I want to lag one column (called growth) to calculate the growth over time (from one observation to another) for each data frame.
I tried lapply by somehow could not get it done.
my_list <-
list(
data.frame(time = 1:10, growth = rnorm(10, mean = 1.3, sd = 2)),
data.frame(time = 1:10, growth = rnorm(10, mean = 1.3, sd = 2)),
data.frame(time = 1:10, growth = rnorm(10, mean = 1.3, sd = 2))
)
If you are not able to share real data you can create a fake dataset to make the post reproducible.

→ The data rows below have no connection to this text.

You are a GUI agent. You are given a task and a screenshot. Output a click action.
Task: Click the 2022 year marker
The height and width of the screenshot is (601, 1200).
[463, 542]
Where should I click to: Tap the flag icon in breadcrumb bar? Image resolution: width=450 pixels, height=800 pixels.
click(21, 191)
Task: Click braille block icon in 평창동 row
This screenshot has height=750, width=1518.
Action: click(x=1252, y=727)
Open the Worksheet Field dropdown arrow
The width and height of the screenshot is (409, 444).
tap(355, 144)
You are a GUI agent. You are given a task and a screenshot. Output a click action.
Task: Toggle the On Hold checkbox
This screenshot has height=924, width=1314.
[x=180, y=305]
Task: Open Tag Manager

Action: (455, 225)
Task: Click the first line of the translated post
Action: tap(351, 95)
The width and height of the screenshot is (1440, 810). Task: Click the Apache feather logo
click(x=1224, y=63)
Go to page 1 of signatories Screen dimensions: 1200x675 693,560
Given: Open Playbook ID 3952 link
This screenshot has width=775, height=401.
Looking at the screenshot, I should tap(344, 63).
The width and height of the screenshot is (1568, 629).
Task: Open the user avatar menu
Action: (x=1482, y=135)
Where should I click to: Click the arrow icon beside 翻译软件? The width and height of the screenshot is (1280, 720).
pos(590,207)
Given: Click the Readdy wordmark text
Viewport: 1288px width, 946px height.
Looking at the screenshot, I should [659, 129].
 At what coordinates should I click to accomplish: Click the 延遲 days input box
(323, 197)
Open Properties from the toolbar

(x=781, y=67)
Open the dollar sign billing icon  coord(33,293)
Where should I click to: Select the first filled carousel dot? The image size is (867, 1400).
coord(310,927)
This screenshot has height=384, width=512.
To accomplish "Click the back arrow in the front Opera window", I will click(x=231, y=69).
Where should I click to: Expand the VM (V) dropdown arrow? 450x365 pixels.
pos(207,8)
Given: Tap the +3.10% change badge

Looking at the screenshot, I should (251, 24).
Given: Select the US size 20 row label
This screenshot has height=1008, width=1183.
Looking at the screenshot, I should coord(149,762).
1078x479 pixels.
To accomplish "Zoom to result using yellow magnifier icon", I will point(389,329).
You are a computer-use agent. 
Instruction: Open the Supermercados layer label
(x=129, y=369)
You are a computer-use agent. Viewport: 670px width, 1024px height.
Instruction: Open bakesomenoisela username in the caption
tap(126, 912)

If I have understood you correctly here is what you can do with lapply
lapply(list_df, function(x) {x$difference <- c(NA, diff(x$growth)); x})
#[[1]]
# growth b difference
#1 3 a NA
#2 8 b 5
#3 4 c -4
#4 7 d 3
#5 6 e -1
#6 1 f -5
#7 10 g 9
#8 9 h -1
#9 2 i -7
#10 5 j 3
#[[2]]
# growth b difference
#1 10 a NA
#2 5 b -5
#3 6 c 1
#4 9 d 3
#5 1 e -8
#6 7 f 6
#7 8 g 1
#8 4 h -4
#9 3 i -1
#10 2 j -1
The tidyverse
way to do the same would be
library(dplyr)
library(purrr)
map(list_df,. %>% mutate(difference = c(NA, diff(growth))))
OR
map(list_df,. %>% mutate(difference = growth - lag(growth)))
data
set.seed(123)
list_df <- list(data.frame(growth = sample(10), b = letters[1:10]),
data.frame(growth = sample(10), b = letters[1:10]))